– Эх, твои бы слова да богу в уши, – вздохнул Нэвил.
– Не унывай, парень! – подбодрил его Гарольд. – В любой ситуации можно найти и положительные моменты. Ты, кстати, поступил очень разумно, предложив Миле самому отнести посуду на кухню. Появится возможность лишний раз поболтать с ней, завязать более тесное знакомство. Я не буду возражать, если ты немного задержишься там. Скажешь ей, что капитан Торентон решил чуток поспать после обеда, а тебе велел убраться с глаз подальше.
– Спасибо, – поблагодарил его Нэвил.
– Не за что, – великодушно ответил Финсли. – Но учти, что потом тебе придется рассказать мне обо всем, что удалось узнать от девушки. Так что еще раз повторю: старайся поменьше болтать языком, а больше спрашивать. В твоем положении человека, впервые попавшего в Боутванд, это вполне естественно.
После обеда Нэвил составил грязную посуду на поднос и понес ее на кухню. Мила встретила его доброжелательной улыбкой, поблагодарила за помощь и, перейдя на доверительный шепот, тихо спросила:
– Ну как там твой сварливый капитан? Успокоился или все еще мечет гром и молнии?
Нэвил отметил про себя, что девушка сразу перешла с ним на «ты», а это уже значило, что она записала его в свои приятели.

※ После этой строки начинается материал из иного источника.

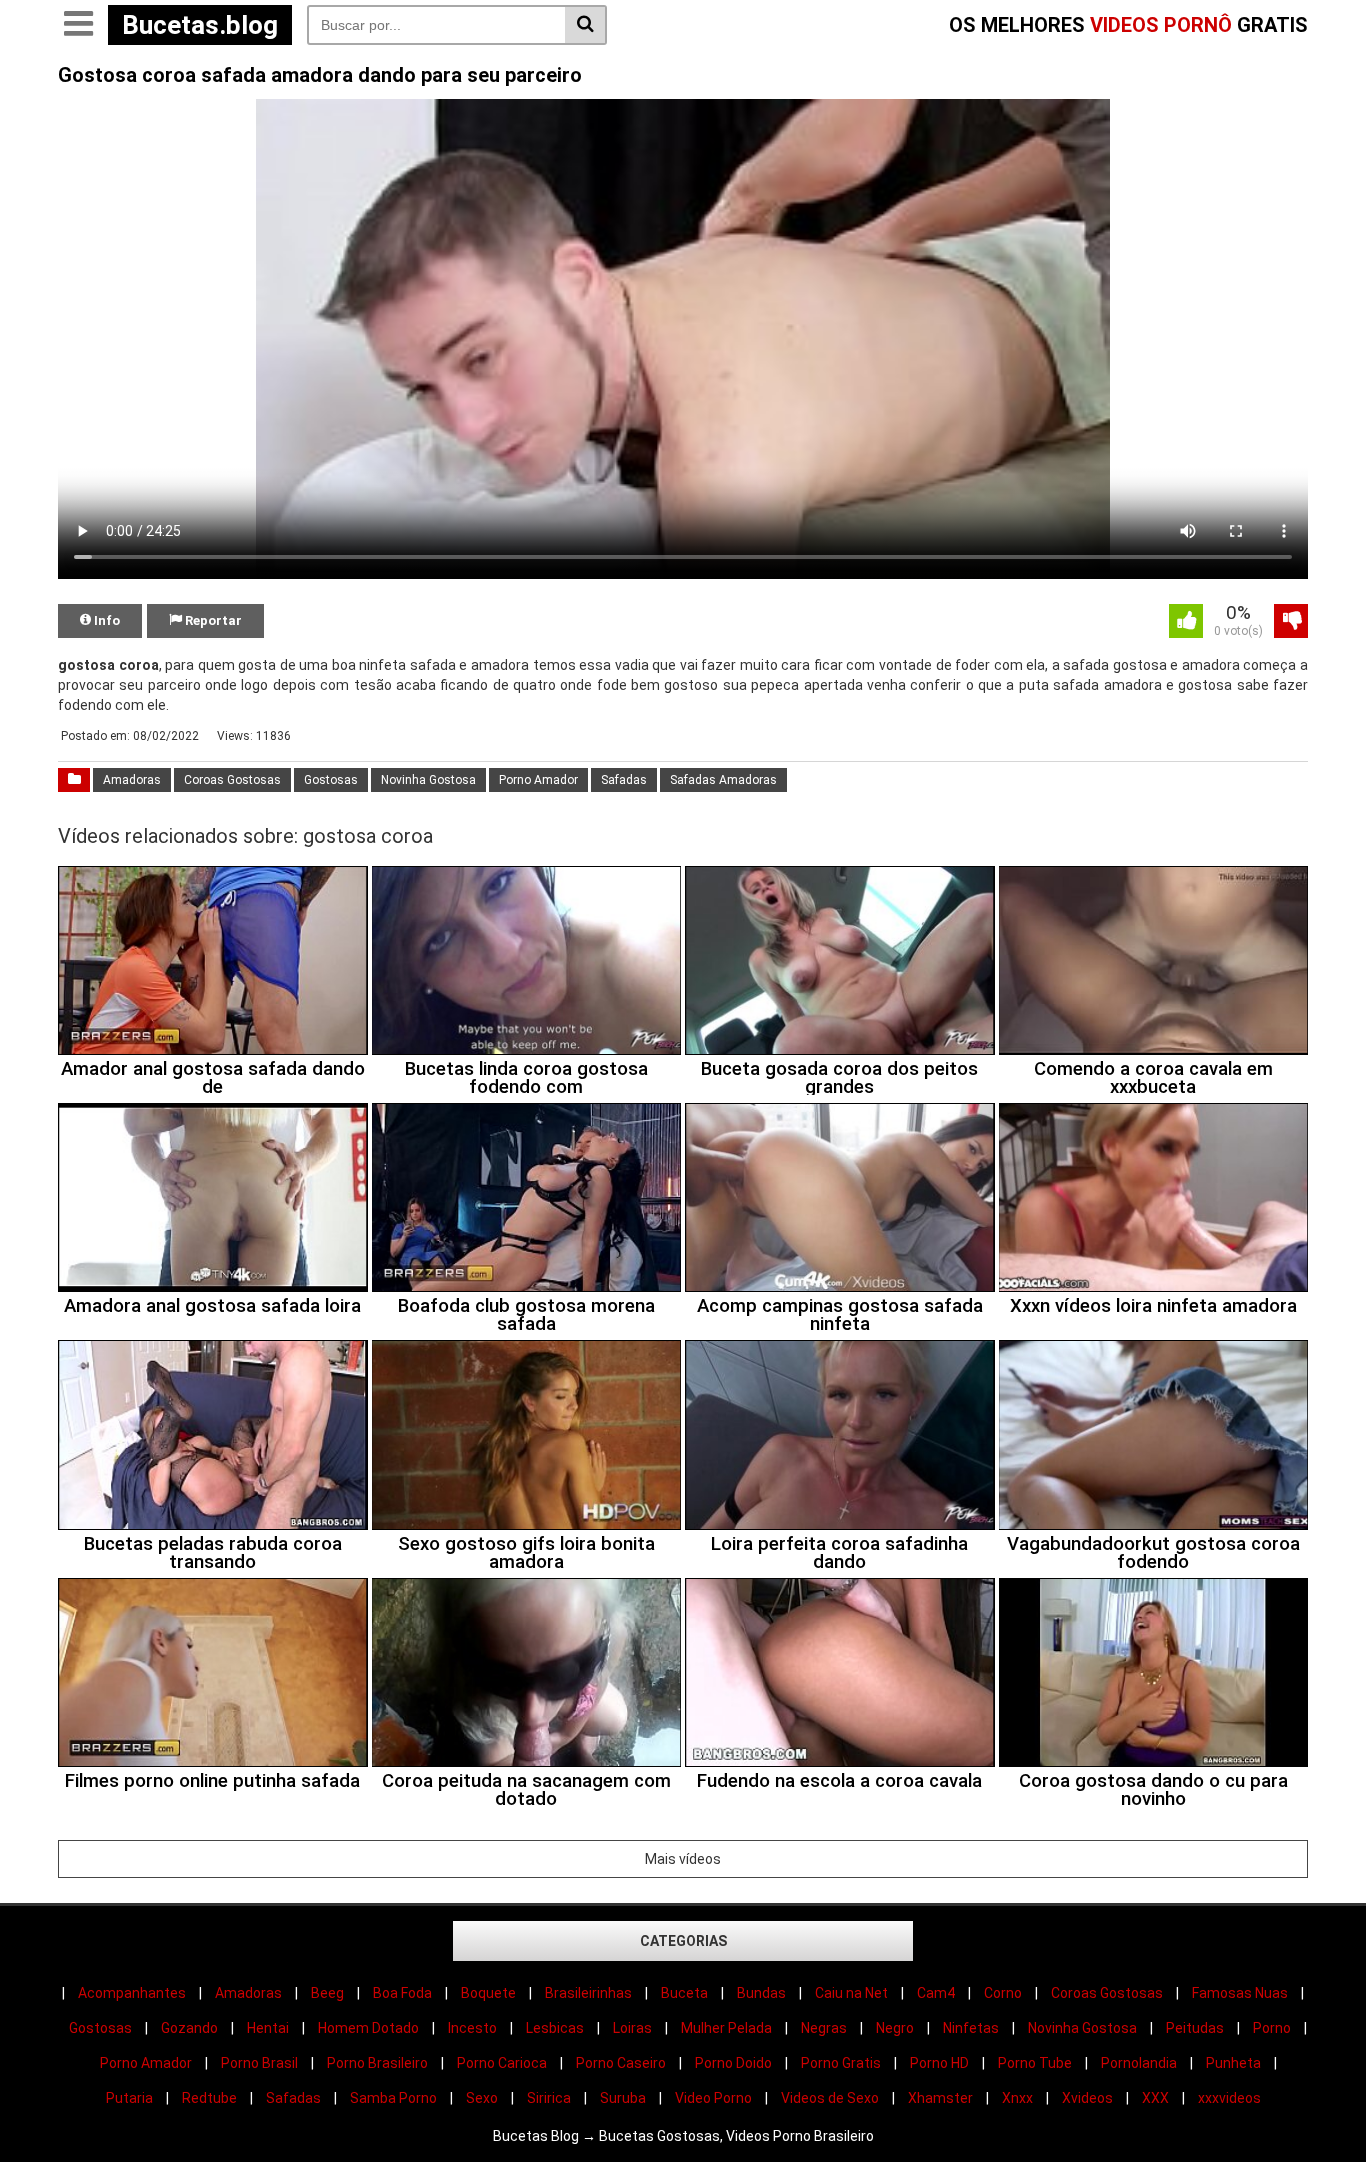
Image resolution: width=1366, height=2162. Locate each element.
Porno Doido (733, 2063)
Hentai (268, 2028)
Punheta (1233, 2063)
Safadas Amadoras (723, 780)
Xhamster (940, 2098)
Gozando (189, 2028)
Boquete (488, 1993)
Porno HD (939, 2063)
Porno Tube (1035, 2063)
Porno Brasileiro (377, 2063)
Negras (824, 2028)
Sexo (482, 2098)
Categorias (683, 1941)
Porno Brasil (259, 2063)
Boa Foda (402, 1993)
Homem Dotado (368, 2028)
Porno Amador (538, 780)
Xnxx (1017, 2098)
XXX (1155, 2098)
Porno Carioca (502, 2063)
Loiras (632, 2028)
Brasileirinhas (588, 1993)
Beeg (327, 1993)
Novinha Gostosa (428, 780)
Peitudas (1195, 2028)
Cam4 (936, 1993)
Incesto (472, 2028)
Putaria (129, 2098)
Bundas (761, 1993)
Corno (1003, 1993)
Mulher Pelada (726, 2028)
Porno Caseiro (621, 2063)
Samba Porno (393, 2098)
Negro (895, 2028)
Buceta (684, 1993)
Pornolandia (1139, 2063)
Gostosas (331, 780)
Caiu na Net (851, 1993)
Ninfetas (971, 2028)
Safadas (624, 780)
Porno (1272, 2028)
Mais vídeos (683, 1859)
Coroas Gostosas (232, 780)
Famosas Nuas (1240, 1993)
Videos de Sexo (830, 2098)
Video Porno (713, 2098)
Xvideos (1087, 2098)
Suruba (623, 2098)
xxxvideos (1229, 2098)
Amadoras (132, 780)
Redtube (209, 2098)
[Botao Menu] (78, 25)
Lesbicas (555, 2028)
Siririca (549, 2098)
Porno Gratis (841, 2063)
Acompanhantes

– Завалился спать, а мне велел не мешать ему, – произнес он с кисловатой улыбкой, как бы намекая на то, что худшее еще, возможно, впереди.
– Тебя как зовут?
– Нэвил, – ответил юноша. – Нэвил Хаггард.
– Тяжело, наверное, служить у такого вспыльчивого и грубого человека?
– Не без того, – со вздохом ответил он.
– А я поначалу решила, что ты его сын, – сказала Мила. – Ты выглядел таким важным! При мече, да и одет как настоящий воин.
– Увы, это все, что осталось мне от родителей. Я ведь тоже недавно стал сиротой. Сначала погиб отец, он служил офицером в армии императора, а вскоре умерла и мать. Меч, правда, как говорят, стоит очень дорого, но я никогда не соглашусь расстаться с ним. Уж лучше буду терпеть постоянные нападки дяди Джеймса.
– Так он твой дядя? – удивилась Мила.
– Не совсем, – поправил Нэвил. – Моя мать приходилась ему кузиной. После того как погиб отец, мы жили не слишком богато. Сначала пришлось продать дом, а когда умерла мать, оказалось, что у нас слишком много долгов, и все наше имущество пошло на их погашение. Мне не очень хотелось обращаться за помощью к дяде Джеймсу, поскольку он всегда не ладил с моим отцом и эту неприязнь перенес на всю нашу семью, но ничего другого не оставалось. Надеюсь, со временем он изменит свое отношение ко мне. Во всяком случае, я буду очень стараться.
Нэвил рассказывал Миле Крум легенду, сочиненную Гарольдом Финсли, и сам удивлялся, насколько легко дается ему это вранье. Возможно, юноше легко было войти в новую для себя роль, поскольку его реальная судьба мало чем отличалась от вымышленной. Он и в самом деле был сиротой, правда, своих родителей не помнил совсем. О матери Нэвил знал только то, что ее звали Софи Хаггард и она была кормилицей наследника императора принца Витаса. Про отца ему и вовсе ничего не было известно, словно его вообще никогда не существовало. Натаниэль Сигвард, спору нет, поступил очень благородно, взяв на себя заботу о рано осиротевшем ребенке, но он мало интересовался дальнейшей судьбой мальчика. Его воспитание было возложено на многочисленных нянек, а в дальнейшем учителей принца Витаса. Няньки воспринимали маленького Нэвила как досадную помеху, отнимавшую у них личное время, а потому не проявляли к нему каких-то теплых чувств. Чего ему уж точно перепадало сполна – так это длинных нотаций по любому поводу. Если он вел себя хорошо, этого никто не замечал, но стоило ему совершить хоть малейший проступок – и няньки тут же дружно набрасывались на него, начиная обвинять в неблагодарности по отношению к своему благодетелю, в никчемности, дурной наследственности и всех прочих смертных грехах.